### Work task
The entries below contain a line with "This screenshot has width=515, height=239." and a line with "Task: Click the folder move icon for デバイス 3". Quote exactly those two lines and all lines between them.

### The input
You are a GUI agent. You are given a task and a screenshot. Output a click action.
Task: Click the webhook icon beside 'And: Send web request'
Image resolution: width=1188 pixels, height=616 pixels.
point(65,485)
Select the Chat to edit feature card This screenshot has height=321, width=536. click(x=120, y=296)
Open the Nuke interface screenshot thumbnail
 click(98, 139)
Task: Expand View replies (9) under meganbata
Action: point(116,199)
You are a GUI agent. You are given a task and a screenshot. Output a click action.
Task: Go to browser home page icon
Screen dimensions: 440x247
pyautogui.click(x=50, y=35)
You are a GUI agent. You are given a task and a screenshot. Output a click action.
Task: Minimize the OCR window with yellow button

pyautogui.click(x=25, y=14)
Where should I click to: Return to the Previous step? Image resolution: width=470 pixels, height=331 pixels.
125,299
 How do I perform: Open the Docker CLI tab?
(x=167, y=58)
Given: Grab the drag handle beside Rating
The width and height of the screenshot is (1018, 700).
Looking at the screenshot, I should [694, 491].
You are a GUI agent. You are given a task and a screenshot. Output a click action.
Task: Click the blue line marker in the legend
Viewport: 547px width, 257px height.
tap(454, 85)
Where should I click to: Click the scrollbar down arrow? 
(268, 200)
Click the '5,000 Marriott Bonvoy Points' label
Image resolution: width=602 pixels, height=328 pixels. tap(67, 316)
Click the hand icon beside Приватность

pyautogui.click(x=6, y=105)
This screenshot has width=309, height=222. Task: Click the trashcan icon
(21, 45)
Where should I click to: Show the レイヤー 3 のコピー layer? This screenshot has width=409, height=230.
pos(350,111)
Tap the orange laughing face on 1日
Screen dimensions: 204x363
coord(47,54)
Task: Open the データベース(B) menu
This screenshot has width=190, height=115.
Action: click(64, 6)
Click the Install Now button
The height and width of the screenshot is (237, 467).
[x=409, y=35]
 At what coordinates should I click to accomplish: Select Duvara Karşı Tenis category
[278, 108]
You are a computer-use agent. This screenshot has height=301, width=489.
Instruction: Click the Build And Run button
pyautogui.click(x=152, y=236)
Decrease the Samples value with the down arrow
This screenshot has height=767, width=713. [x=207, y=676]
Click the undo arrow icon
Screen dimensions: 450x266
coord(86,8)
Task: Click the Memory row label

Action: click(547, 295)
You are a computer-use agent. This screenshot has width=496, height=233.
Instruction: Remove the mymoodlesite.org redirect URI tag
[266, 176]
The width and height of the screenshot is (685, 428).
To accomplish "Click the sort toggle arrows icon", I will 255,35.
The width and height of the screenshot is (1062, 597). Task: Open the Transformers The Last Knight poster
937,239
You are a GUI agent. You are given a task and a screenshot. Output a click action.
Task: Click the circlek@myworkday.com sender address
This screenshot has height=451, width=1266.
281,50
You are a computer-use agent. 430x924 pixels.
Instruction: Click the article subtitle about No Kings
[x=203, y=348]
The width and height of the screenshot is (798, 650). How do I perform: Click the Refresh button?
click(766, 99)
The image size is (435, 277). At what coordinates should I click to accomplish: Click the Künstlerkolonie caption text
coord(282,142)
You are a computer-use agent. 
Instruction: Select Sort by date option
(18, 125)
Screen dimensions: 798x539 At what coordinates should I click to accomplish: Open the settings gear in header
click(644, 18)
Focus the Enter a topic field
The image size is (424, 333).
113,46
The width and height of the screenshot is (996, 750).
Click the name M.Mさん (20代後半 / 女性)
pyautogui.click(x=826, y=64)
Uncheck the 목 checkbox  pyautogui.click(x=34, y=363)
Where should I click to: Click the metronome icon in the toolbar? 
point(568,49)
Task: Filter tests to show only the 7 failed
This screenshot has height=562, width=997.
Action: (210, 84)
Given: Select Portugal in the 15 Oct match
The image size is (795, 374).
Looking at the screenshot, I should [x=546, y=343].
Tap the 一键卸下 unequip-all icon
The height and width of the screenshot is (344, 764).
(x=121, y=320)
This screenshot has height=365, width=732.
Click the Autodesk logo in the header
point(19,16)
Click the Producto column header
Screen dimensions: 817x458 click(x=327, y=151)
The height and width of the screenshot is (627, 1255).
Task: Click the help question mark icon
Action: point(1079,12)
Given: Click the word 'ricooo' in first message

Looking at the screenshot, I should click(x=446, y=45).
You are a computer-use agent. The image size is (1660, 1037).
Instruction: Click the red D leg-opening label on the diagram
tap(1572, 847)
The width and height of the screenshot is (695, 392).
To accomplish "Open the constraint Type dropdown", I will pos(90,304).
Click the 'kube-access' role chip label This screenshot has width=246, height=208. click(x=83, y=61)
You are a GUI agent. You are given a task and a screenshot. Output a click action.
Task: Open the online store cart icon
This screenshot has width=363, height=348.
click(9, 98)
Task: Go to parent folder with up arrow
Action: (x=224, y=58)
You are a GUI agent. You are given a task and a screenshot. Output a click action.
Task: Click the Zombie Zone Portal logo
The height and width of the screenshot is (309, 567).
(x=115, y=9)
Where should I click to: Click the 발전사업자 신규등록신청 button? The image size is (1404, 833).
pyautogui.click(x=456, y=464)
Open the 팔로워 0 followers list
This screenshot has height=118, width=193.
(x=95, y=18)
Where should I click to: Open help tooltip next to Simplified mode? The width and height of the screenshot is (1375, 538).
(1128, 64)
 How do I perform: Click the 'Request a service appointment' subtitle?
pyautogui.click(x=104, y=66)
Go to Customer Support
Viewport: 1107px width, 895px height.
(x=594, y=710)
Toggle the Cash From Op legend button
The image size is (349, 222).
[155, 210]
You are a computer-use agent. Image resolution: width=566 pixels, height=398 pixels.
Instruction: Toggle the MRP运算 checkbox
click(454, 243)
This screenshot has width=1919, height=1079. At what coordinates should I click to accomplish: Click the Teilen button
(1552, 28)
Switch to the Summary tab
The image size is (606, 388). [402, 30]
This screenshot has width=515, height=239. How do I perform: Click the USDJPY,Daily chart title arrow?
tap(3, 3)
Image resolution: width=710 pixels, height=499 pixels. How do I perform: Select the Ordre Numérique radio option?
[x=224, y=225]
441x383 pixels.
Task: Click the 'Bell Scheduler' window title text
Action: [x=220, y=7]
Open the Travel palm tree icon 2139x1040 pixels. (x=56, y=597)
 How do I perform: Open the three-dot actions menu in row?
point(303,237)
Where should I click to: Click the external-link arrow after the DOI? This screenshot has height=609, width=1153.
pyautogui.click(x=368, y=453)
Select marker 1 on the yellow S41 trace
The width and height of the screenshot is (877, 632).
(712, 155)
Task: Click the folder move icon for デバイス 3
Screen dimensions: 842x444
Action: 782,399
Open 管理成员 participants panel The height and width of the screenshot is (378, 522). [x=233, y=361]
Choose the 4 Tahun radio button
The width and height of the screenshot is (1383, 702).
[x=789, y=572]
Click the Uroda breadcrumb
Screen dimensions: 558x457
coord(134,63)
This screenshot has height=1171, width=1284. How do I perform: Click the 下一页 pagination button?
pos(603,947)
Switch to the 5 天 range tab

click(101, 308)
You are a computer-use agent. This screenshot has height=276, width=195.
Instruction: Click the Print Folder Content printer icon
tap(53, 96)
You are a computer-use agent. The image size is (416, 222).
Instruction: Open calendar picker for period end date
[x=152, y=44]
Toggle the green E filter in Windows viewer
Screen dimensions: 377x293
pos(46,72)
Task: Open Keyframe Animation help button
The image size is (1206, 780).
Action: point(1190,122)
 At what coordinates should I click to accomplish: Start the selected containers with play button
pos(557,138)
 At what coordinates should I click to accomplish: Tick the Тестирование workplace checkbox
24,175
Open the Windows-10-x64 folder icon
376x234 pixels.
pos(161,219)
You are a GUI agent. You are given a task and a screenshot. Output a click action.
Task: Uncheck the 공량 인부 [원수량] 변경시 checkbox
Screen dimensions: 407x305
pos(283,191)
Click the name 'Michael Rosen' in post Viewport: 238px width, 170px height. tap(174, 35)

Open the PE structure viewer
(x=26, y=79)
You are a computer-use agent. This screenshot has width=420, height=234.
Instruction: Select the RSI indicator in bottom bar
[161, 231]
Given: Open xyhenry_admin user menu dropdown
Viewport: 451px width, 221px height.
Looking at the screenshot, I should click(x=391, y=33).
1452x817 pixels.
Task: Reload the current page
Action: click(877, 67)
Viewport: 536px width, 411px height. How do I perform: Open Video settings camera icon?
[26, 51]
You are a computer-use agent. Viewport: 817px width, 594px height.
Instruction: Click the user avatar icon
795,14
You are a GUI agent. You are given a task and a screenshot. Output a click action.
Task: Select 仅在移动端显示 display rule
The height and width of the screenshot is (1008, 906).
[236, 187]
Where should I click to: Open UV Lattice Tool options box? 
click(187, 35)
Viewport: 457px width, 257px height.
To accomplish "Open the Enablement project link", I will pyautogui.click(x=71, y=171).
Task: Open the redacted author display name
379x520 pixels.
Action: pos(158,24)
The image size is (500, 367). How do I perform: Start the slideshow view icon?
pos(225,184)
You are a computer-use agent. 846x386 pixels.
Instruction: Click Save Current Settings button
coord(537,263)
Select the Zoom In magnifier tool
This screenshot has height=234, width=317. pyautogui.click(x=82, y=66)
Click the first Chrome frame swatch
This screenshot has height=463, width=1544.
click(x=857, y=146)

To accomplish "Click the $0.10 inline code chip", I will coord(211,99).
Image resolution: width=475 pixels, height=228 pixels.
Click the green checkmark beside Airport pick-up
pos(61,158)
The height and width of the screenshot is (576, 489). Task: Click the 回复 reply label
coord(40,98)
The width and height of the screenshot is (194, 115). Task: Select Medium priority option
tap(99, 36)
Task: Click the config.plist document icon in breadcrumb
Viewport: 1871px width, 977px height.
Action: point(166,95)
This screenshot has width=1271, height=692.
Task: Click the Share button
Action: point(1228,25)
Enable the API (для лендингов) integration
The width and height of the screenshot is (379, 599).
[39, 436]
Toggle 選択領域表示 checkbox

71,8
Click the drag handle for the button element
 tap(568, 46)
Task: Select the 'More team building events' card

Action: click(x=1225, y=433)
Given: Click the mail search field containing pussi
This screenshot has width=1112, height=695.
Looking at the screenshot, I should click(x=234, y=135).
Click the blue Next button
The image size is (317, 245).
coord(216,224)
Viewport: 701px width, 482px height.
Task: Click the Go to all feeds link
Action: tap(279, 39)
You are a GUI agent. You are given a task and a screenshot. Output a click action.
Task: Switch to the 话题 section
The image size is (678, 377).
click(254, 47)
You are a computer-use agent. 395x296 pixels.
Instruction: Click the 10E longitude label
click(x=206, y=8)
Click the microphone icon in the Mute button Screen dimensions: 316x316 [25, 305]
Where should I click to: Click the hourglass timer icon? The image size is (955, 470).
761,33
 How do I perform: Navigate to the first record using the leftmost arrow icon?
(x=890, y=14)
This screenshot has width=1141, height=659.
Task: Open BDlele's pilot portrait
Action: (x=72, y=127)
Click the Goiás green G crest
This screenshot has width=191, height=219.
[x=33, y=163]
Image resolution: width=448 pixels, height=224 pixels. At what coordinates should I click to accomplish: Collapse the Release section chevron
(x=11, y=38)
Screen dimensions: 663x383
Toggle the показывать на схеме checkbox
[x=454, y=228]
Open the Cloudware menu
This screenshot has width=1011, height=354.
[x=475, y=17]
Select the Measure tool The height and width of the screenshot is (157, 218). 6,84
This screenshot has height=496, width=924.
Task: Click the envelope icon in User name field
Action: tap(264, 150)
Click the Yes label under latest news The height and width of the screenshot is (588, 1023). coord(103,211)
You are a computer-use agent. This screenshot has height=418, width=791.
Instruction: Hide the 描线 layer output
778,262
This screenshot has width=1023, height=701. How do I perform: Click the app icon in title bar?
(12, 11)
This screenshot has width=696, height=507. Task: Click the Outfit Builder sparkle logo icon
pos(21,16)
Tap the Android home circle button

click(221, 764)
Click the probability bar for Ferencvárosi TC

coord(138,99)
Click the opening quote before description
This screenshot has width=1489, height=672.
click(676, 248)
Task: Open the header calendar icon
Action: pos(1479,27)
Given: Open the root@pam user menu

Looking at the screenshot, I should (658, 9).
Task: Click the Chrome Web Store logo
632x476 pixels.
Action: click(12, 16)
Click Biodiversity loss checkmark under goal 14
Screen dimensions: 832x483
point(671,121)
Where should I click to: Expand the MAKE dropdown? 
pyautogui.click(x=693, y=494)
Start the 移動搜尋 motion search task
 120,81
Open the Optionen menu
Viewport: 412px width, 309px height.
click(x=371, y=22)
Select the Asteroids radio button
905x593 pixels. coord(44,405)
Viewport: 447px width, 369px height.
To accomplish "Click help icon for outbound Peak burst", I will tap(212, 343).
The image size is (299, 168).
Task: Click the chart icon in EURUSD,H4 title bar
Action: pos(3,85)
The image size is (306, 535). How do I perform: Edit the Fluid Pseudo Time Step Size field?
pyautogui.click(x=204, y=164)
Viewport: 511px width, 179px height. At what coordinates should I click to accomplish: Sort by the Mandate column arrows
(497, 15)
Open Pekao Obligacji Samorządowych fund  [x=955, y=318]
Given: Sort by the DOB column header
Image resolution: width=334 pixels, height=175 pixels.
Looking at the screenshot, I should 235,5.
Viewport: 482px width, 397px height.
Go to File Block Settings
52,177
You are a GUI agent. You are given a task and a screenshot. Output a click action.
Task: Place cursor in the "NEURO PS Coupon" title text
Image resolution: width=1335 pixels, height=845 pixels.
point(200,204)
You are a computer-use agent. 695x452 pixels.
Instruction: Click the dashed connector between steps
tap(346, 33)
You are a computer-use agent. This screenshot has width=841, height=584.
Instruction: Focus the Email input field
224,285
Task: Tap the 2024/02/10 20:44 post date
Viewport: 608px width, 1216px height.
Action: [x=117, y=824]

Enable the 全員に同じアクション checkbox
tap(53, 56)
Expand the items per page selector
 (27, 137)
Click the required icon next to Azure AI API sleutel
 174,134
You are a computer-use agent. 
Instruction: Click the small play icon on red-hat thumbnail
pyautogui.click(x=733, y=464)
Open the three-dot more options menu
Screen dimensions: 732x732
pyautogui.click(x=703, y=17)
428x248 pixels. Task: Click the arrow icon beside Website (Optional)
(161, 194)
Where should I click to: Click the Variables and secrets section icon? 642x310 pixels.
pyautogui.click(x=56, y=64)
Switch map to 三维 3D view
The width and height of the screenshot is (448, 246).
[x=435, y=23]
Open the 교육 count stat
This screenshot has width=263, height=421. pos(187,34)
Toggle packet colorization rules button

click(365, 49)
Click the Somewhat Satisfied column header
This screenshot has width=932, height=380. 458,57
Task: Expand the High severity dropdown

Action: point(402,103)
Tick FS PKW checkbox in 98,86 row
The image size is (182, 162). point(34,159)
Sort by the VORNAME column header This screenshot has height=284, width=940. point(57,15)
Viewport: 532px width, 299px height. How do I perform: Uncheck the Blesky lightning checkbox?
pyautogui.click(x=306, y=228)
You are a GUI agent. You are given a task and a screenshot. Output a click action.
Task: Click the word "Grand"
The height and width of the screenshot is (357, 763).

### Solution for this problem
This screenshot has width=515, height=239. How do I perform: Click the USDJPY,Daily chart title arrow?
tap(3, 3)
Image resolution: width=710 pixels, height=499 pixels. How do I perform: Select the Ordre Numérique radio option?
[x=224, y=225]
441x383 pixels.
Task: Click the 'Bell Scheduler' window title text
Action: [x=220, y=7]
Open the Travel palm tree icon 2139x1040 pixels. (x=56, y=597)
 How do I perform: Open the three-dot actions menu in row?
point(303,237)
Where should I click to: Click the external-link arrow after the DOI? This screenshot has height=609, width=1153.
pyautogui.click(x=368, y=453)
Select marker 1 on the yellow S41 trace
The width and height of the screenshot is (877, 632).
(712, 155)
Task: Click the folder move icon for デバイス 3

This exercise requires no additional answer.